Translation: Our kids don’t need high-speed rail. Walking is healthful. And sure, AmeriCorps members address critical needs in communities all across America, for instance: *Tutor and mentor disadvantaged youth, *Fight illiteracy, *Improve health services, *Build affordable housing, *Teach computer skills, *Clean parks and streams, *Manage or operate after-school programs, *Help communities respond to disasters, *Build organizational capacity

But the Tea Party tells me none of those things are important, and who am I to argue about details? I just say what they tell me.

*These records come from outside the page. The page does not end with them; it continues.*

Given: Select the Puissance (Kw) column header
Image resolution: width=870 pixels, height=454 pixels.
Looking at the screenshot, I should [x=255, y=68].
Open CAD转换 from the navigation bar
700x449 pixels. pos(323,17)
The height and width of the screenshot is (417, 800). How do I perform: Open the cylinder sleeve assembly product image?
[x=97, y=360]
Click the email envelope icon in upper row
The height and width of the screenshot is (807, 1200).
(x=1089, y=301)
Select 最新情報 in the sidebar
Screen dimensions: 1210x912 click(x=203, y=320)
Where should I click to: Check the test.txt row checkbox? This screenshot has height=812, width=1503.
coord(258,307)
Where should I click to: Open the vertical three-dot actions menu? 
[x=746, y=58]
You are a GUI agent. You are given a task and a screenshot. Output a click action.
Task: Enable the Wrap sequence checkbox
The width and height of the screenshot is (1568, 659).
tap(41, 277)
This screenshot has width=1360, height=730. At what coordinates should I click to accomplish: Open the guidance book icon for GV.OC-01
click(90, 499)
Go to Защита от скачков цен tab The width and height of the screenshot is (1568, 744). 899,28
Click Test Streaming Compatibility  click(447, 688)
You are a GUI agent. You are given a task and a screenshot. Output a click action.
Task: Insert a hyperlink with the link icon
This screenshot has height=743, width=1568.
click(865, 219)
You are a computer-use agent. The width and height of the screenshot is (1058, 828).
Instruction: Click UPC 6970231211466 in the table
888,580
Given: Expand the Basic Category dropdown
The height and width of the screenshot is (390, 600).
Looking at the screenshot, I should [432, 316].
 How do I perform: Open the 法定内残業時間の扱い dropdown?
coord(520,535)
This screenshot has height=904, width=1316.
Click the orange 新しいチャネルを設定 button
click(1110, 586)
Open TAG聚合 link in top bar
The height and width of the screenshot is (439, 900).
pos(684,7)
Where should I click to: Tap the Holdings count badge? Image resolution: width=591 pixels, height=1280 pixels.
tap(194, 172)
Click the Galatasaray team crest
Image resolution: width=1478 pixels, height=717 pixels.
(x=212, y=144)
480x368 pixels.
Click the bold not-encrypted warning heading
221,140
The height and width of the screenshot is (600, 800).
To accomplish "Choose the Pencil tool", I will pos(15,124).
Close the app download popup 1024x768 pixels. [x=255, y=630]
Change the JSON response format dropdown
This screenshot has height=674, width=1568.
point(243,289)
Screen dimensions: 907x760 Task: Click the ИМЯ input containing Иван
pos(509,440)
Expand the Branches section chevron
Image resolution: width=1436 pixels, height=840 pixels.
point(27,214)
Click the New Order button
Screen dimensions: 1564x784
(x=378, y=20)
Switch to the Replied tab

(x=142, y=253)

The list takes direct aim at Obama’s innovation agenda, slashing the budget of the Office of Science by 20 percent. Elite science labs in Tennessee, California and Illinois are bracing for furloughs and possibly layoffs.

Other Republican targets include arts and cultural funding through the Corp. for Public Broadcasting, the Smithsonian Institution, the National Archives and Records Administration, the National Endowment for the Arts and the National Endowment for the Humanities. All of the entities are routinely included on GOP lists; federal subsidies for the CPB would be effectively eliminated under the House proposal, fulfilling a long-standing conservative pledge to cut federal ties with NPR and public television.

Funds for minority business development, family planning and conservation programs would also be axed. Despite the persistently high unemployment rate, job training funds would be reduced by $2 billion. Community health centers, which serve a large number of low-income uninsured people, would lose $1 billion in funding. And more than $200 million would be trimmed from maternal and child health grants, which provide funding for immunizations as well as assistance for blind and disabled children.

Translation: Oh, quit your whining. Just a bunch of bleeding heart stuff. Name one thing on the list that benefits our children, our grandchildren or America. Who cares about them, anyway. The important thing is to:
a. Beat Obama. b. Pander to the Tea Party. c. Remain ignorant about economics. So please, don’t bother us with facts. We have our priorities.

I hope this translation clarifies things.

Rodger Malcolm Mitchell
http://www.rodgermitchell.com

No nation can tax itself into prosperity, nor grow without money growth.